Waverley, après quelques minutes de réflexion, fut convaincu qu’en accordant sa confiance à M. Morton, pour tout ce qui le concernait lui-même, il ne ferait tort ni à M. Bradwardine, ni à Fergus Mac-Ivor, qui tous deux avaient pris ouvertement les armes contre le gouvernement ; qu’au contraire il en pourrait peut-être tirer quelques avantages pour lui-même, si les protestations de dévouement de son nouvel ami étaient aussi sincères qu’elles étaient vives et pressantes. Il fit donc à M. Morton un récit abrégé de tous les événements que le lecteur connaît déjà ; seulement il passa sous silence son attachement pour Flora, et il ne parla pas non plus, dans le cours de sa narration, de Rose Bradwardine.

M. Morton sembla surtout étonné de la visite de Waverley à Donald Bean Lean. « Je me réjouis, lui dit-il, que vous n’ayez point fait mention de cette particularité devant le major. Elle est de nature à produire une grande impression, et pas du tout à votre avantage, sur l’esprit de ceux qui ne comprennent pas tout ce que la curiosité et des motifs romanesque peuvent faire entreprendre à un jeune homme. Quand j’avais votre âge, monsieur Waverley, une expédition si folle (je vous demande pardon de l’expression) aurait eu pour moi un attrait inexprimable ; mais le monde ne manque pas de gens qui ne peuvent croire qu’on s’expose au péril et à la fatigue, sans de bonnes raisons pour cela ; et ils sont ainsi conduits à assigner aux actions des motifs tout à fait contraires à la vérité. Ce Bean Lean est renommé dans le pays comme une espèce de Robin Hood, et les histoires qui se débitent sur son adresse et son esprit entreprenant, sont les récits ordinaires du coin du feu pendant l’hiver. Il possède certainement des talents bien supérieurs à la sphère subalterne où il les déploie ; n’étant ni dépourvu d’ambition, ni retenu par les scrupules, il ne négligera sans doute aucun moyen de se distinguer dans le cours de ces malheureuses commotions. » M. Morton prit des notes fort exactes sur les diverses particularités de l’entrevue de Waverley avec Donald Bean, et sur les autres événements qu’il lui avait racontés.

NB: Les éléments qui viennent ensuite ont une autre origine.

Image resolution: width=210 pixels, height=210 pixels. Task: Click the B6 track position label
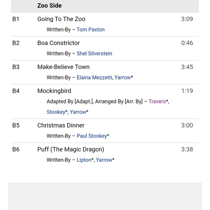click(16, 149)
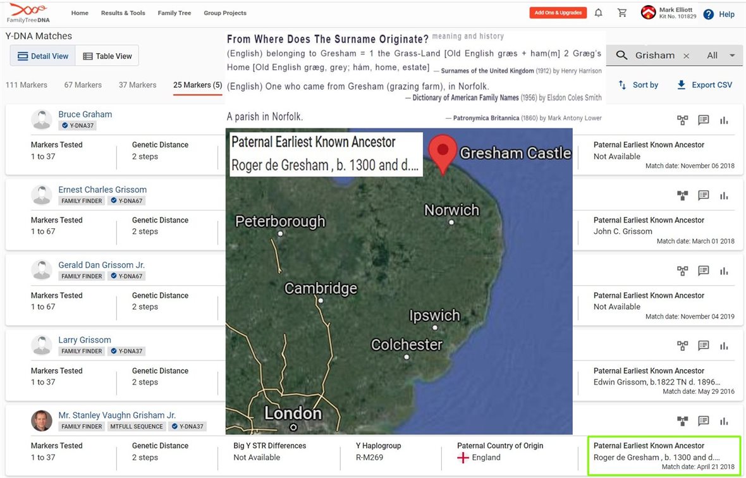Open the shopping cart icon
The height and width of the screenshot is (478, 746).
pos(622,13)
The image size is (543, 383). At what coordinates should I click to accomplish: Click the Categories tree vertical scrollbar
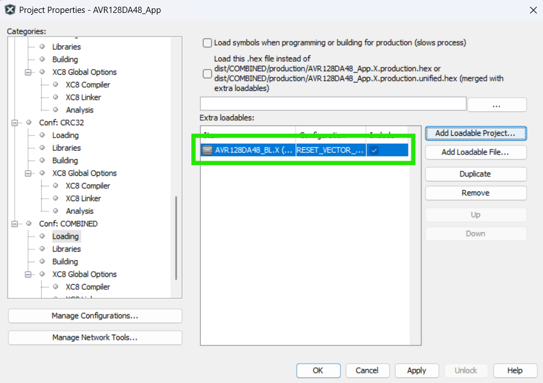(177, 236)
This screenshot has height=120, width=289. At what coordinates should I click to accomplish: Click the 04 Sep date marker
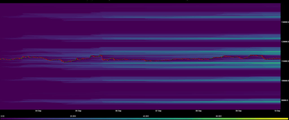click(38, 111)
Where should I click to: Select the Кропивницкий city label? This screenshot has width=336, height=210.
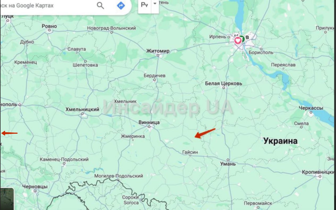(x=318, y=172)
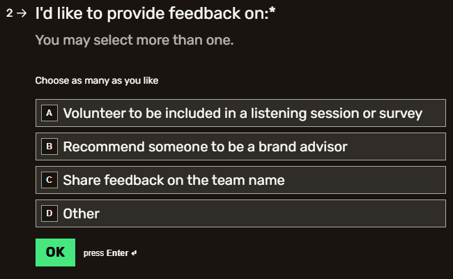Click the question number 2
This screenshot has width=453, height=279.
click(x=9, y=14)
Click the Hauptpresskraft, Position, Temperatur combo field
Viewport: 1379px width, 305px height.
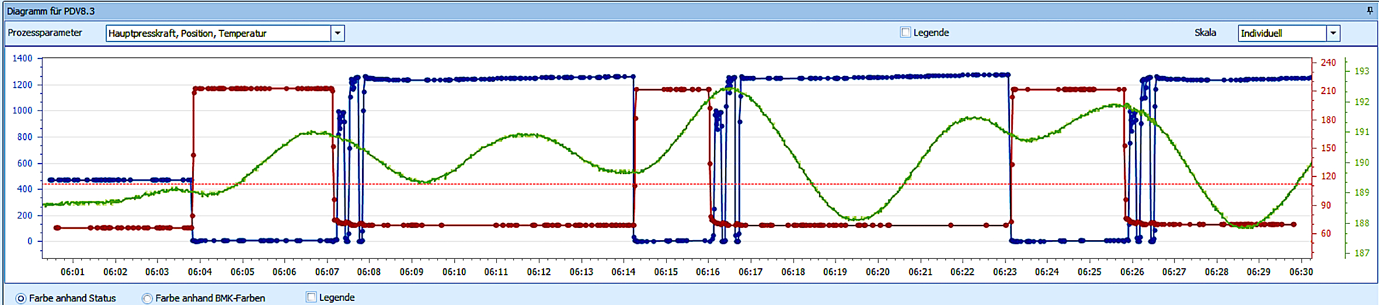[218, 33]
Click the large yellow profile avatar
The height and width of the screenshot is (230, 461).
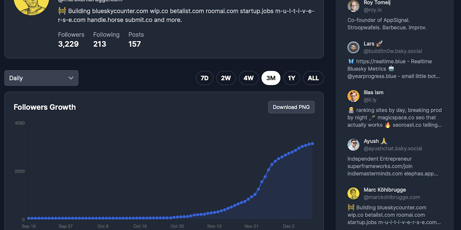[32, 4]
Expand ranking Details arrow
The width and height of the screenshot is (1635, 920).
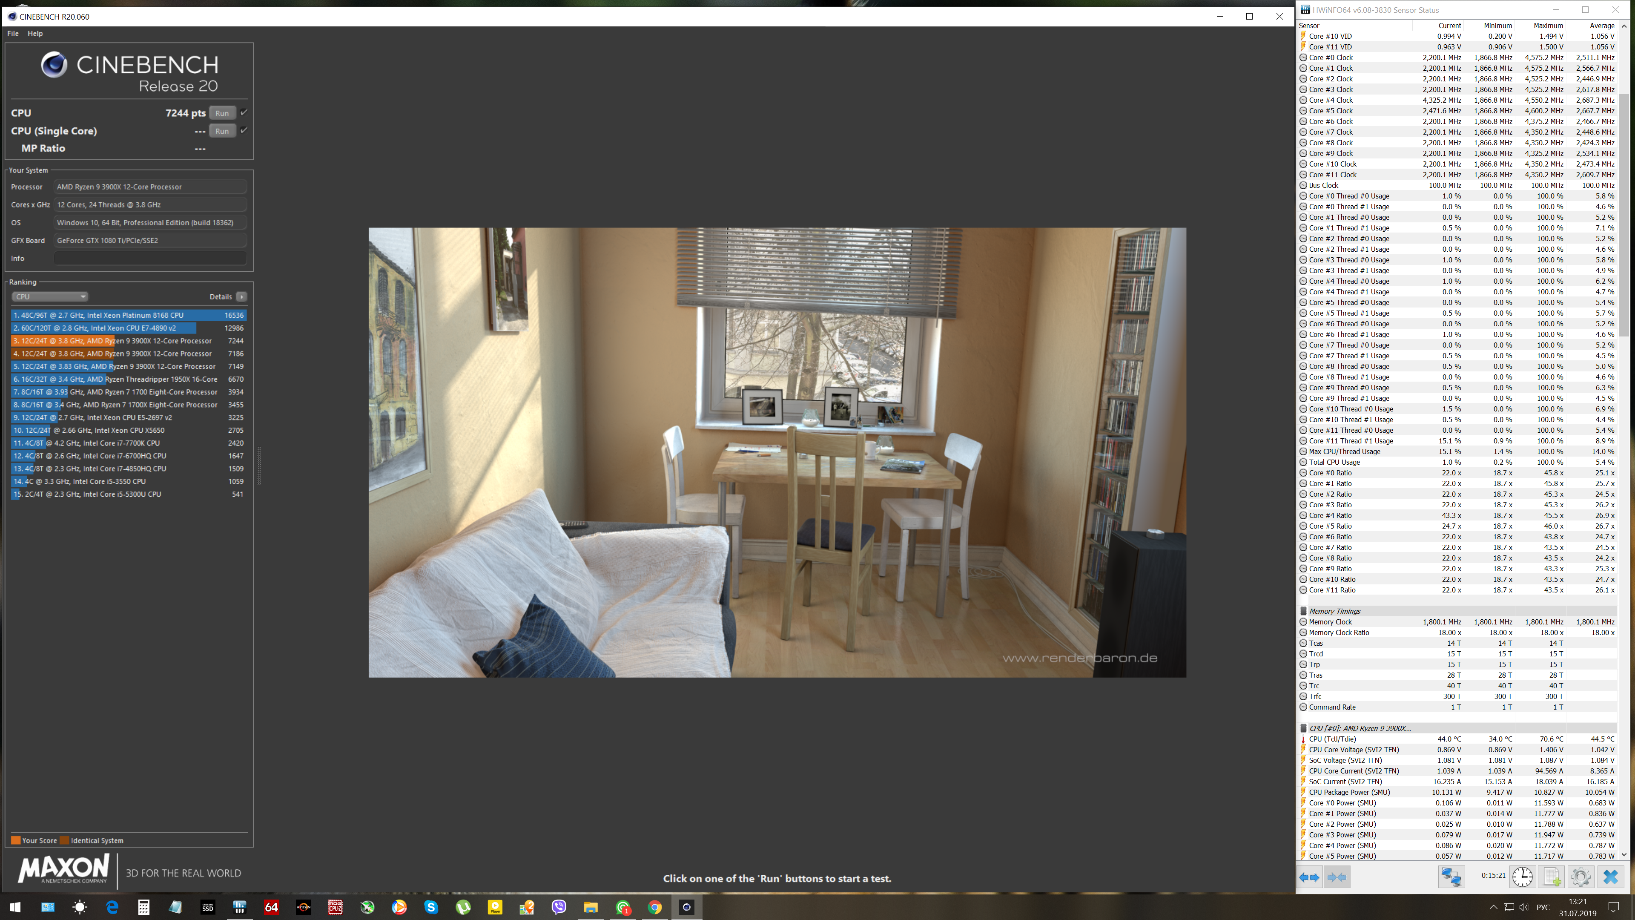tap(241, 297)
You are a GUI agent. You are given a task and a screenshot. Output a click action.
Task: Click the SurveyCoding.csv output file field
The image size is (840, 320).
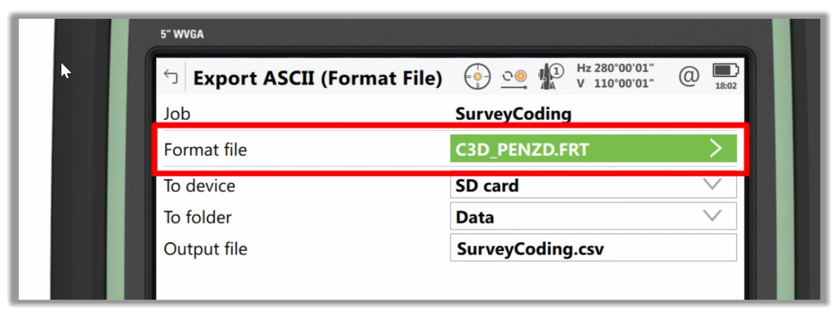coord(593,248)
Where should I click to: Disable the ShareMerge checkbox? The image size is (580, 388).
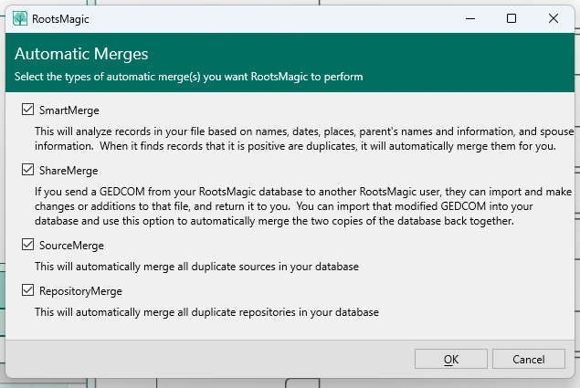point(27,170)
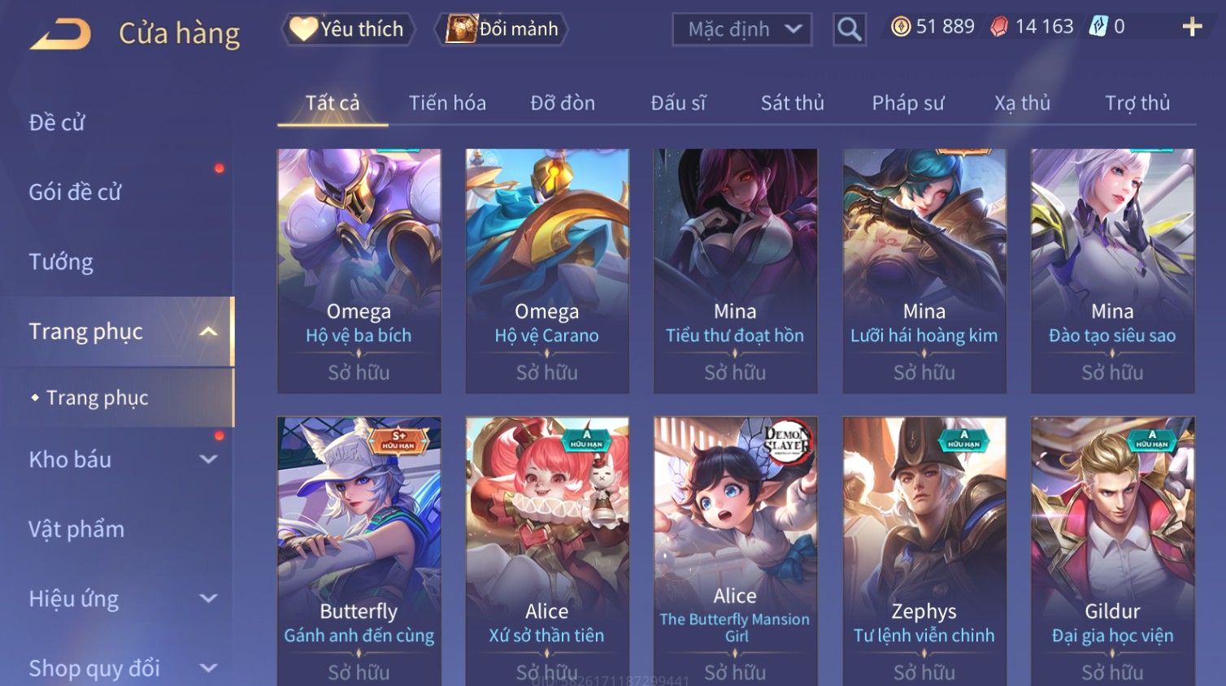Select Butterfly Gánh anh đến cùng skin
Screen dimensions: 1226x686
(x=359, y=551)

L’intérêt que cet excellent homme semblait prendre à ses infortunes, et surtout la confiance qu’il faisait paraître dans l’innocence de Waverley, ne pouvaient manquer de rendre du courage à ce jeune homme, à qui la froideur du major avait fait croire que tout l’univers était ligué contre lui. Il serra affectueusement la main du ministre, et l’assura que sa bienveillance et sa sympathie avaient fait rentrer le calme dans son cœur en proie aux plus cruelles inquiétudes ; il ajouta que, quel que pût être son sort, il appartenait à une famille qui était reconnaissante de ce qu’on faisait pour elle, et qui avait le pouvoir de témoigner sa reconnaissance. La vivacité de ses remerciements fit venir les larmes aux yeux du digne ecclésiastique, qui portait maintenant deux fois plus d’intérêt à la cause pour laquelle il avait bénévolement offert ses services, par la naïveté et la touchante franchise de son jeune ami.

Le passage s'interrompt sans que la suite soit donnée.